A internet como vilã: crimes de ódio e cyberbullying na rede
Enviada em 07/08/2025
No contexto da sociedade globalizada, a internet transformou-se em uma ferramenta indispensável para comunicação, educação e entretenimento. Entretanto, a mesma estrutura que aproxima indivíduos também potencializa práticas nocivas, como crimes de ódio e o cyberbullying. Essa realidade, marcada pelo anonimato e pela rápida disseminação de conteúdos, evidencia a urgência de medidas que mitiguem os impactos negativos do ambiente virtual.
O escritor George Orwell, em sua obra 1984, retrata um ambiente de vigilância constante e manipulação da informação, revelando como a tecnologia pode ser usada para controlar e afetar a vida das pessoas. No universo digital contemporâneo, embora a vigilância exista, ela muitas vezes não impede que indivíduos se escondam sob perfis falsos para propagar discursos de ódio e humilhar outros usuários. Um caso emblemático ocorreu com a atriz Daisy Ridley, da saga Star Wars, que deixou temporariamente as redes sociais após sofrer ataques virtuais massivos, mostrando como o cyberbullying ultrapassa fronteiras e afeta até figuras públicas de grande alcance.

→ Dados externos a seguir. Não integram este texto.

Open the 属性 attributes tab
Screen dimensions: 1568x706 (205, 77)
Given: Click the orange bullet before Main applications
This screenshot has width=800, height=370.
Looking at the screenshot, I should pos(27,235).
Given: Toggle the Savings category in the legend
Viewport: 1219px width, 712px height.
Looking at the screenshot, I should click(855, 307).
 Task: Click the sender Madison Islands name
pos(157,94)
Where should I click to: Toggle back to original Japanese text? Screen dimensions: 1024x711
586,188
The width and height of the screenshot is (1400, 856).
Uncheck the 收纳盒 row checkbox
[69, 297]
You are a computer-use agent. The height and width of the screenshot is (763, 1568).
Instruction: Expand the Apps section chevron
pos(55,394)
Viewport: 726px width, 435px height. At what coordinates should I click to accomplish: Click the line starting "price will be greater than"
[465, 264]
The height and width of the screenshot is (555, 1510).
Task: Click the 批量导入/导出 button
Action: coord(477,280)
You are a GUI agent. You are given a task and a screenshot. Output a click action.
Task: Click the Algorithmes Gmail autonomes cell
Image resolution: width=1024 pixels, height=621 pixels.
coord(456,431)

Ainda que existam legislações, como a Lei nº 14.132/2021 — que tipifica o crime de perseguição, incluindo o assédio virtual —, a aplicação dessas normas enfrenta obstáculos. A dificuldade em identificar autores de crimes digitais e a ausência de educação midiática nas escolas fragilizam o enfrentamento dessa problemática. Nesse sentido, a falta de políticas públicas eficazes permite que o espaço virtual se torne terreno fértil para práticas criminosas, comprometendo a integridade moral e emocional de inúmeros usuários.
Dessa forma, é imprescindível que o Estado, em parceria com instituições educacionais e empresas de tecnologia, desenvolva campanhas de conscientização sobre o uso responsável da internet, promova a alfabetização digital desde o ensino básico e invista em ferramentas tecnológicas que facilitem a identificação de agressores. Somente com uma ação articulada entre prevenção e punição será possível transformar a internet em um espaço seguro e democrático, minimizando os efeitos destrutivos do cyberbullying e dos crimes de ódio.